The margin rate is the cost of borrowing funds. This is expressed in an annual percentage rate. The interest compounds each time the portfolio rebalanced. A monthly rebalance has monthly compounding interest and a weekly model has weekly compounding interest.

Set the global margin rate on the Login>>Advanced Options screen.

Leverage is the total leverage on the portfolio. In the above 250% leverage example, $100,000 is the original capital position, and the $150,000 is the leveraged position. $150,000 / $250,000 = 150% leverage.

The cash position is the balance in cash for any models that have under 100% allocations. A model with a single SPY position of 80% will show a cash position of 20%.

Calculate the Portfolio

Once we have our details dialed in, we need to crunch the portfolio. In FT Cloud, we’ll create an FNU by clicking the “Create FNU” button.

This saves an FNU file to your local disk and adds a new ticker to your FT Cloud database. The value in the “ticker” field is used as the portfolio’s new ticker. Use this ticker anywhere in FT Cloud.

Checking the Work

Open Log will open the windows folder where all leveraged model logs are stored.

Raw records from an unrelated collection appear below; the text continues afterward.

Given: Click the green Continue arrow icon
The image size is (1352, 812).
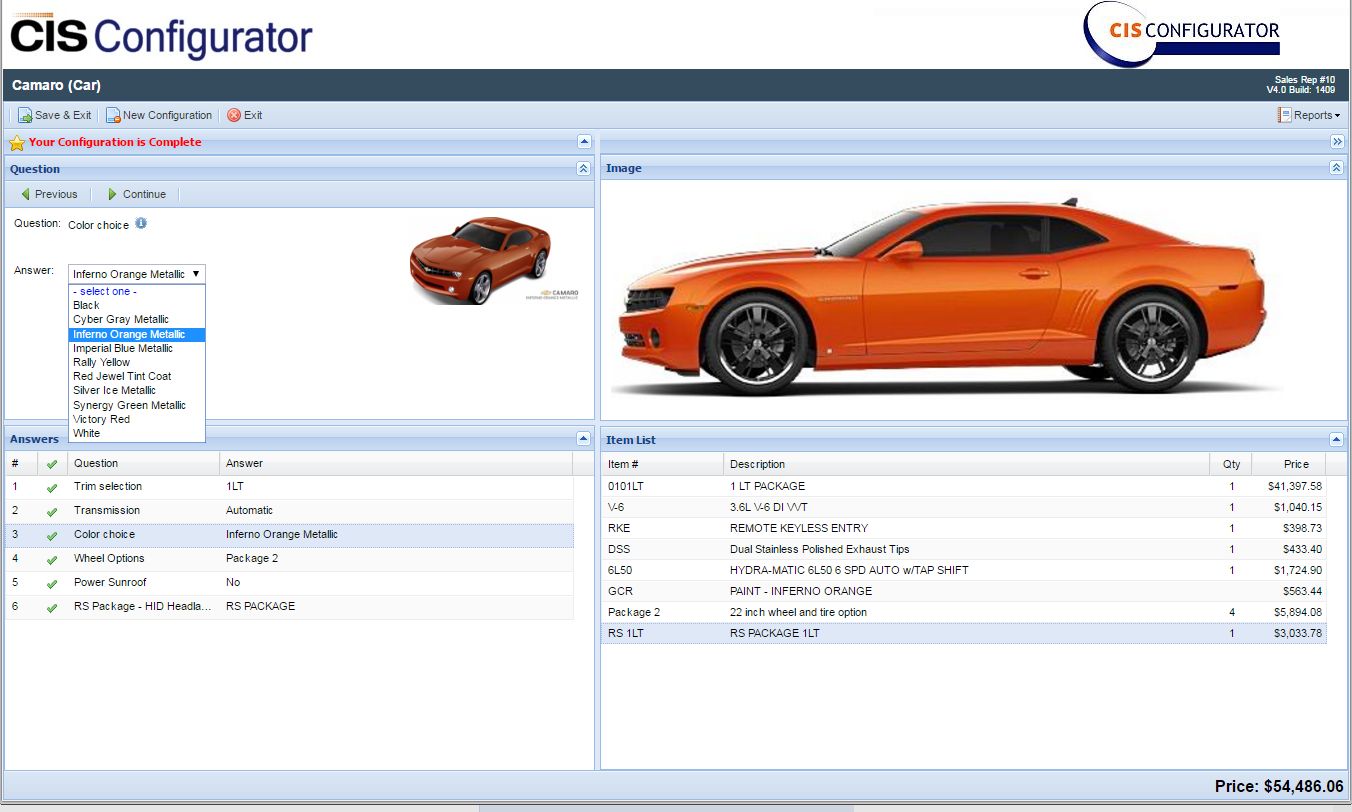Looking at the screenshot, I should [113, 194].
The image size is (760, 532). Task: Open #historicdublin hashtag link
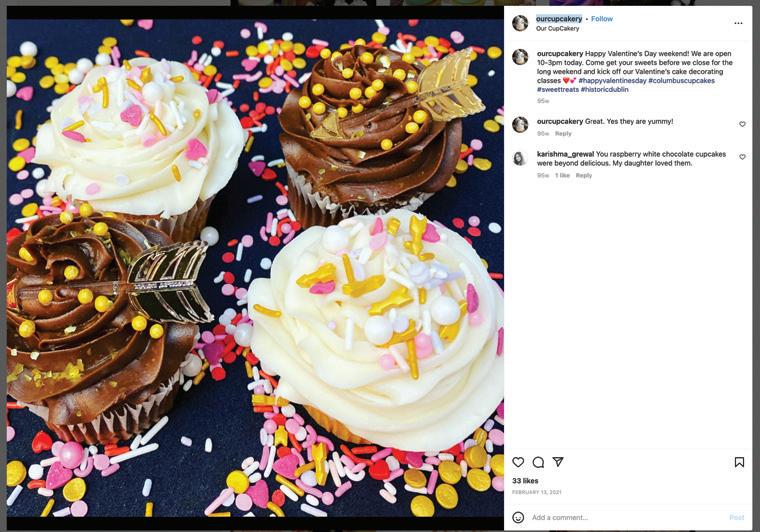[604, 90]
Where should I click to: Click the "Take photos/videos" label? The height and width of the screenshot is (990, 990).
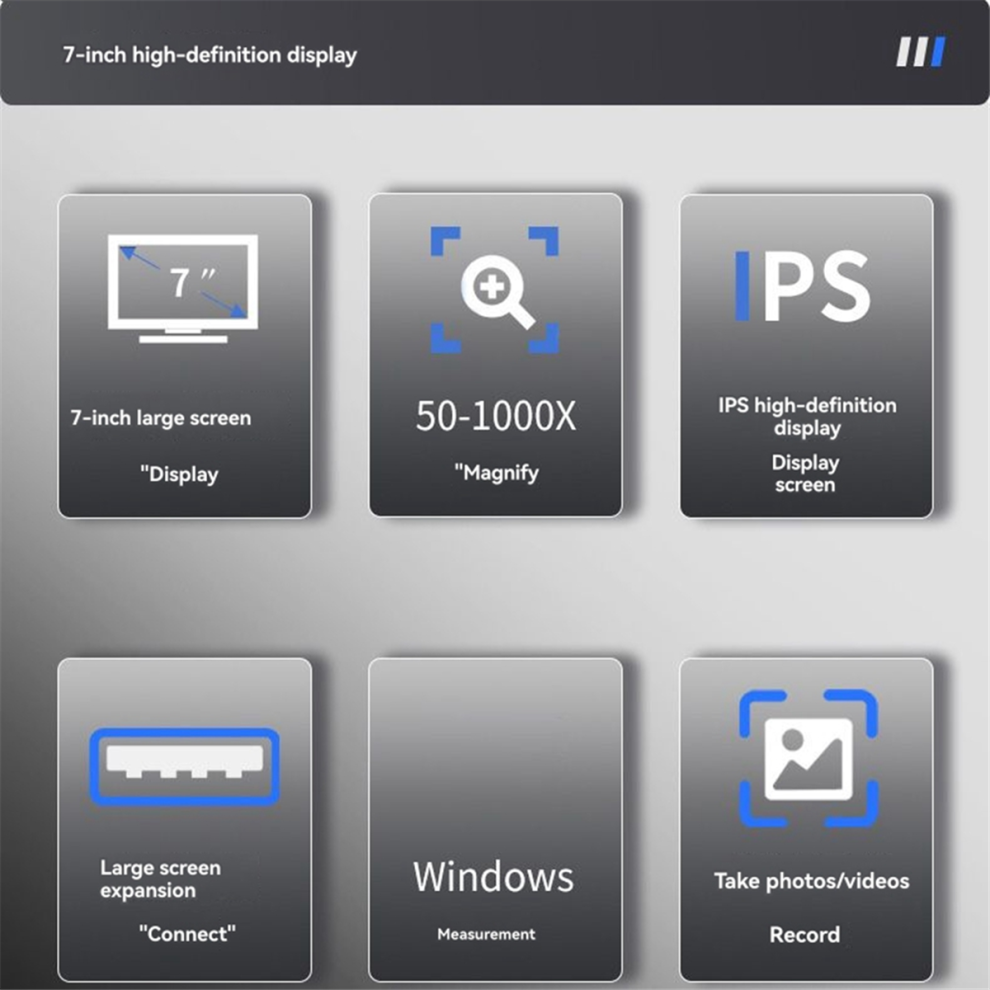811,881
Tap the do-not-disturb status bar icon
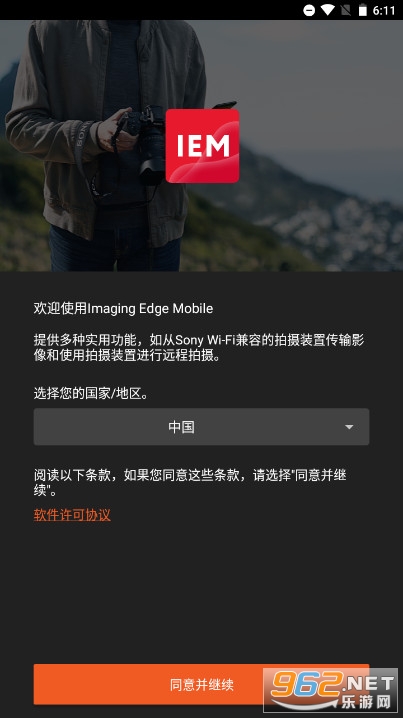Screen dimensions: 403x718 [309, 10]
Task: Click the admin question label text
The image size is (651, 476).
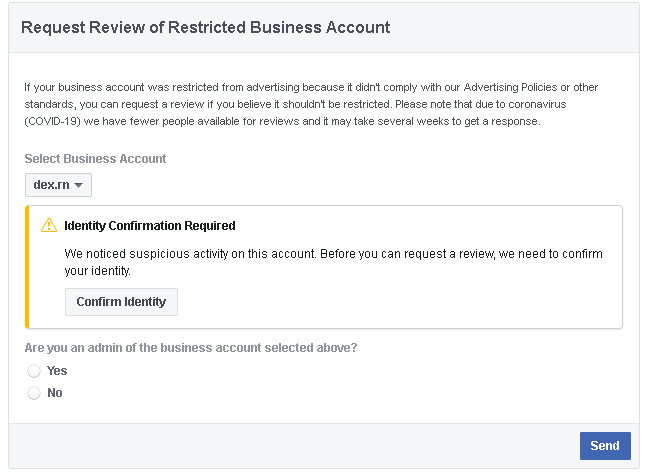Action: pos(191,348)
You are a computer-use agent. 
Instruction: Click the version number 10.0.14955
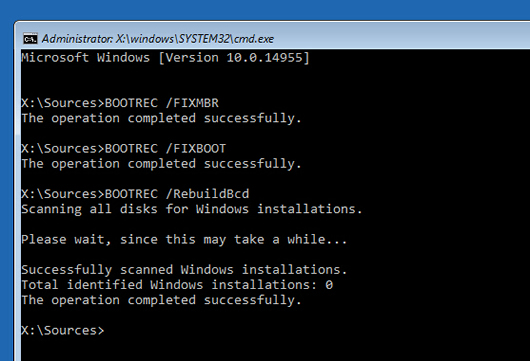(265, 57)
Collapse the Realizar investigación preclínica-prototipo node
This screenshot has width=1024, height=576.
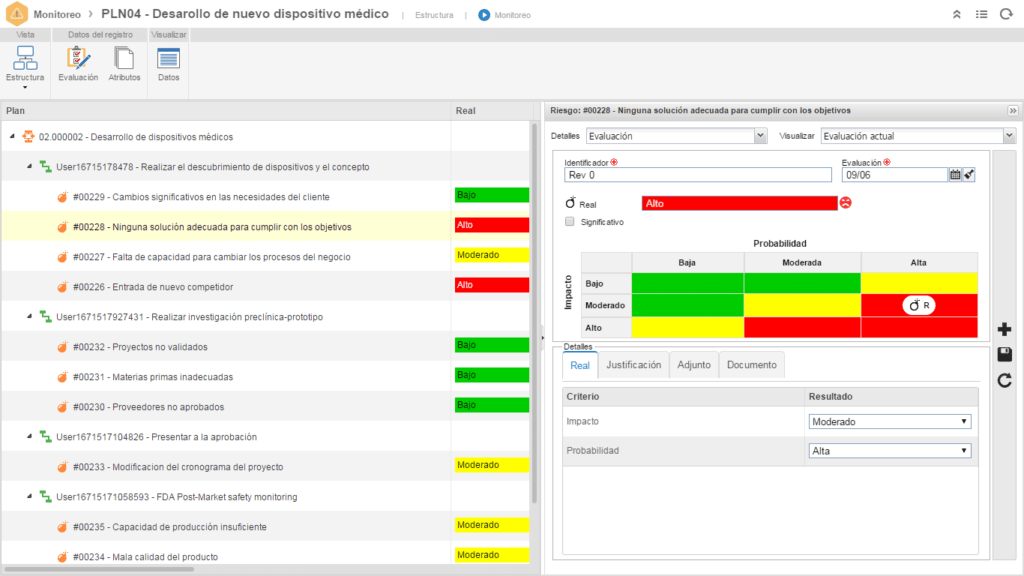click(30, 317)
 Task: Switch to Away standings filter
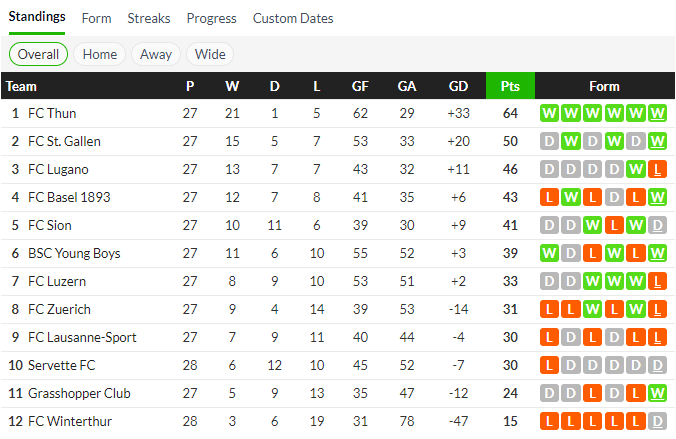156,54
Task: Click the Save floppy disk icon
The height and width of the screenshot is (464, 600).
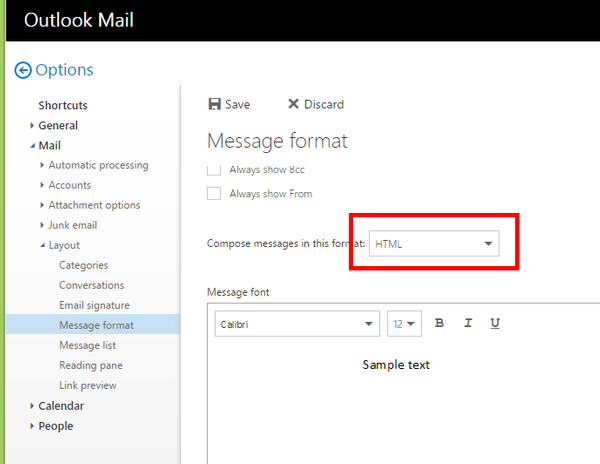Action: (x=214, y=104)
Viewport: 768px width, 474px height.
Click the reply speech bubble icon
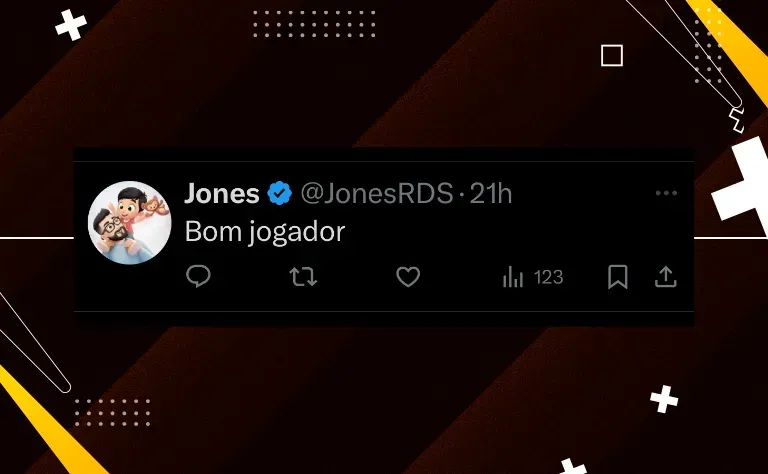click(198, 276)
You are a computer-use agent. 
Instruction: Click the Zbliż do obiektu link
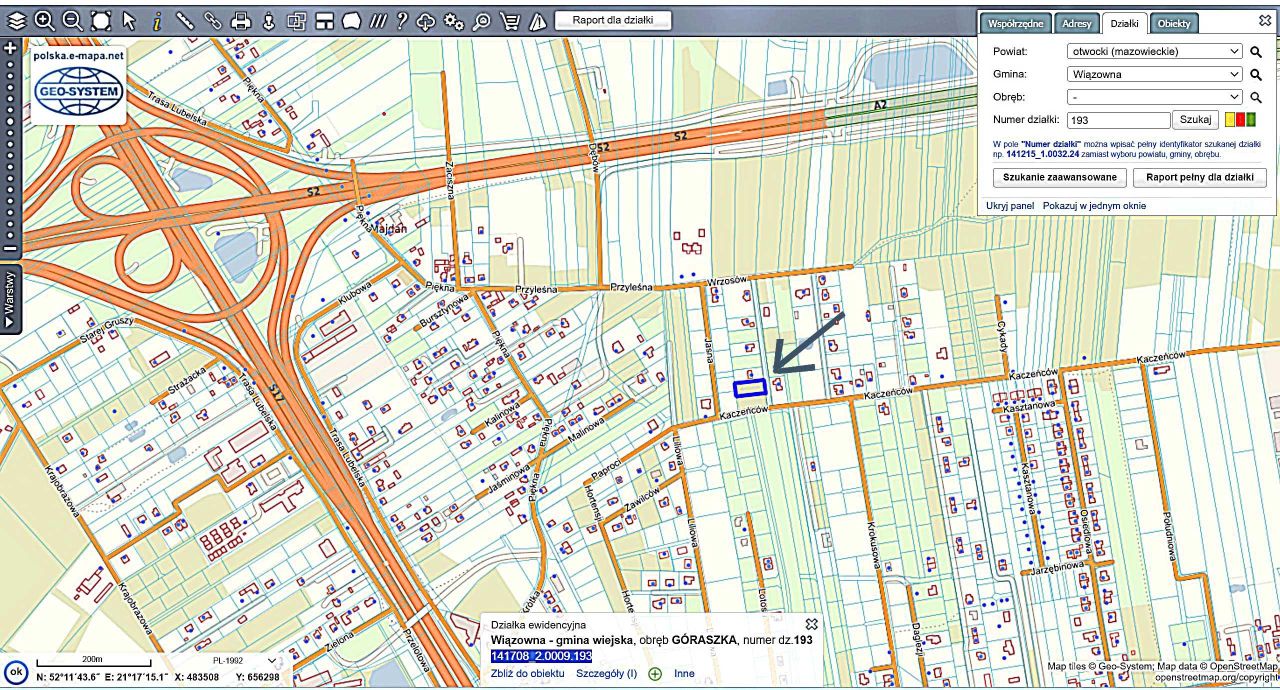[529, 673]
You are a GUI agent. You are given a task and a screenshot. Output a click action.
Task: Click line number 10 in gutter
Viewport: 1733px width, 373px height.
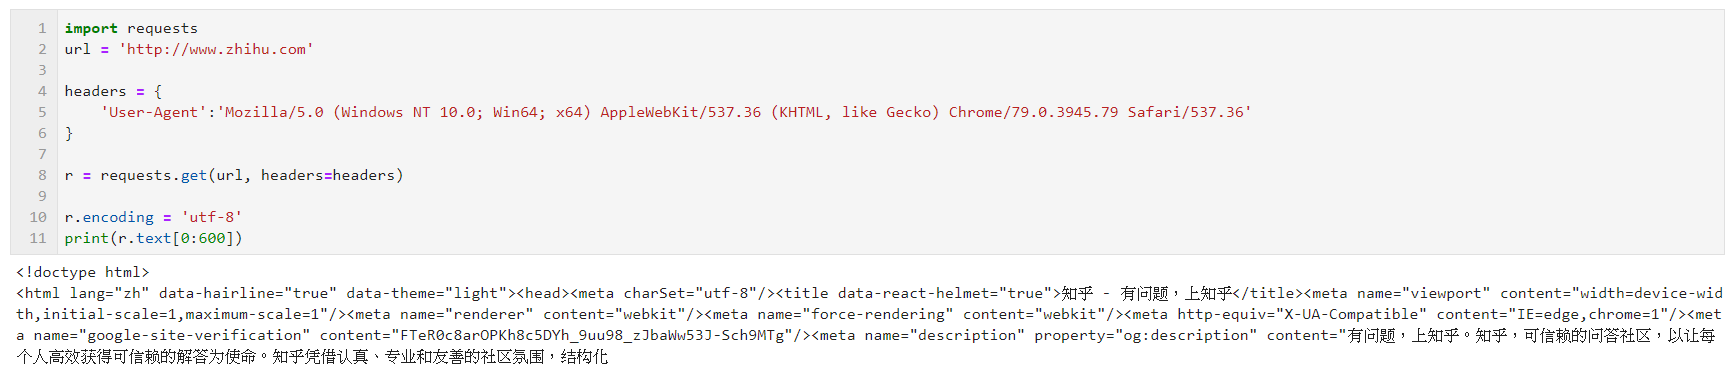pos(38,217)
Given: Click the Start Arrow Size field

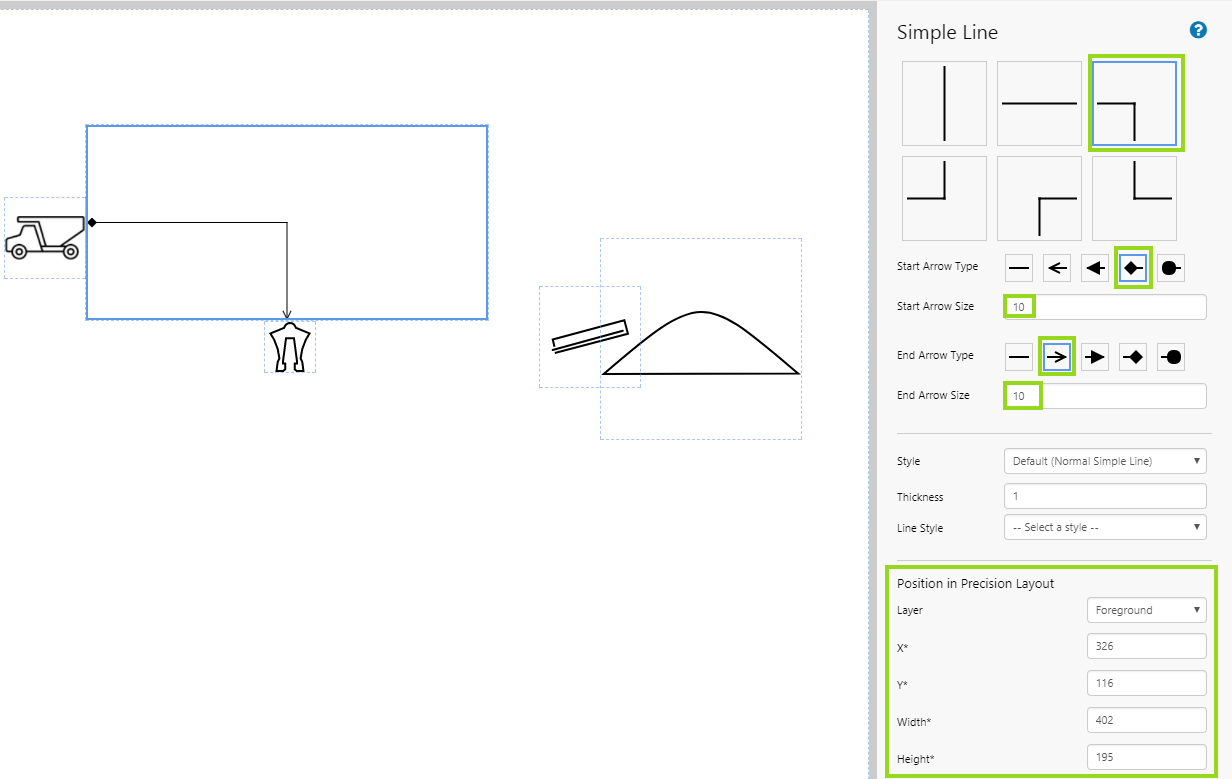Looking at the screenshot, I should 1105,307.
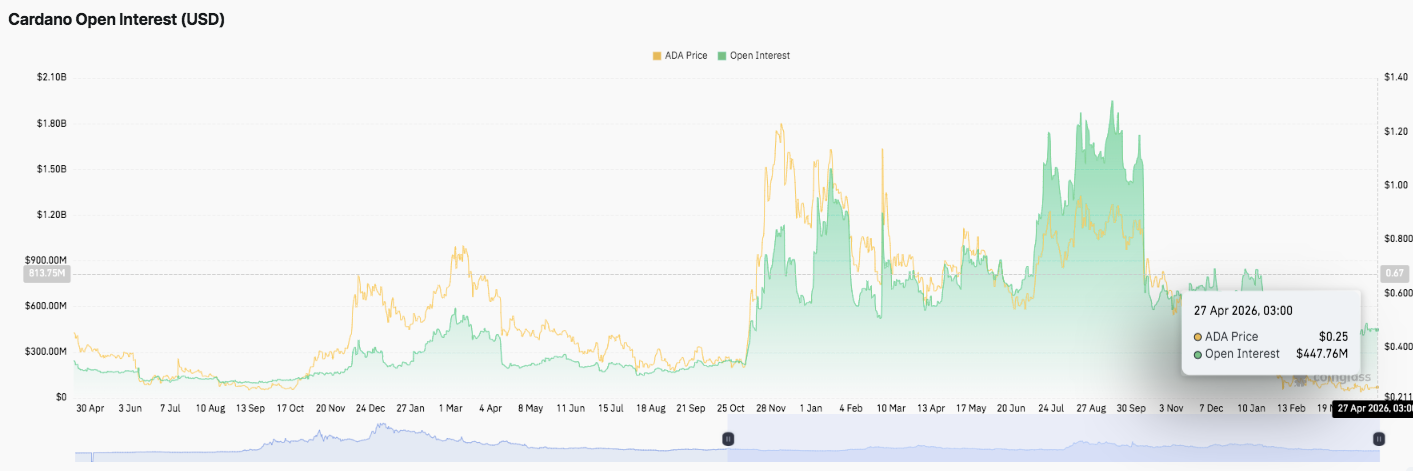The height and width of the screenshot is (471, 1413).
Task: Click the 0.67 right axis marker badge
Action: click(1393, 273)
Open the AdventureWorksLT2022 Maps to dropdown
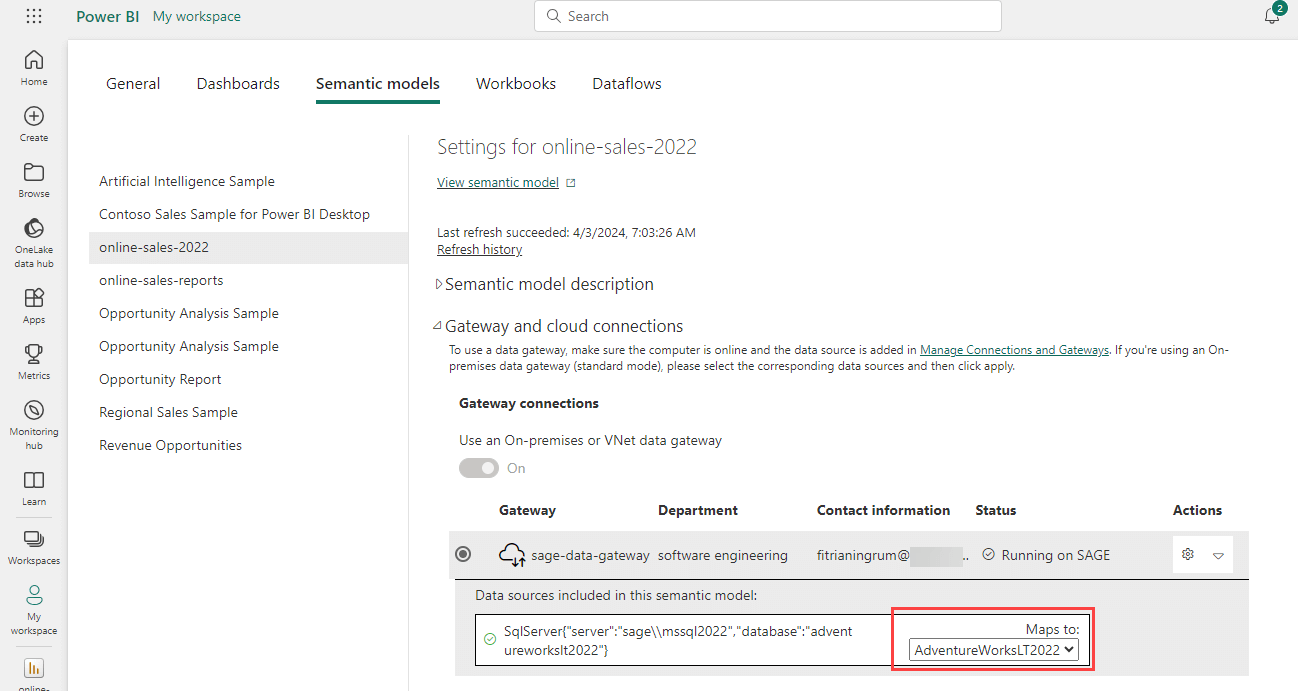 992,649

The leverage log is a .CSV file that has the following columns:

  • Date – Market date of values
  • Non Levered Portfolio – value of the underlying non-levered static model. In the above 250% example, this would be the values of a 60% SPY, 40% TLT portfolio. To calculate the model FT Cloud creates a non levered static model with the following weightings: $150k / $250k = 60% SPY and $100k / $250k = 40% TLT portfolio. Once this 60/40 portfolio is calculated, then FT Cloud applies 150% leverage to the 60/40 portfolio.
  • Running Total Non Levered Portfolio – The daily value of the un-levered portion of the portfolio. This is a “show your work” value. It acts oddly by jumping in value at the beginning of every month. This is due to the resetting of the un-levered value to the previous day’s [Levered Portfolio Value] (plus the day’s price change)
  • Original Borrowed Amount – the amount borrowed at the beginning of the investment period. This value resets every time the portfolio is rebalanced. This value change does not change throughout the period. ie. you borrow a fixed dollar amount on the first day of the month, then repay that same fixed dollar amount at the end of the period.
  • Borrowed Amount Value – the daily value of the borrowed funds. On the first day, the original borrowed amount is invested with the same allocations as the nonlevered portfolio. Each day the [Borrowed Amount Value] changes according to the change of the [Non Levered Portfolio]
  • Period Cost – the fractional portion of the annual interest charged over the investment period. This also remains unchanged during the period. Since we borrow a fixed value on day 1, the interest is charged off that fixed value. This is calculated as:
    ( [margin rate] / [rebalance frequency] ) * [Original Borrowed Amount]
  • Daily Cost – the period cost divided by the number of market days in the investment period. For the same reasons, this value does not change during the investment period.
  • Net Return on Borrowed Amount – This is the result of the following equation:
    [Borrowed Amount Value] – [Original Borrowed Amount] – [Daily Cost]
  • Levered Portfolio Value – This is the result of the following equation:
    ( [Previous Day Running Total Non Levered Portfolio] * [Daily return of Non Levered Portfolio] ) + [ Net Return on Borrowed Amount]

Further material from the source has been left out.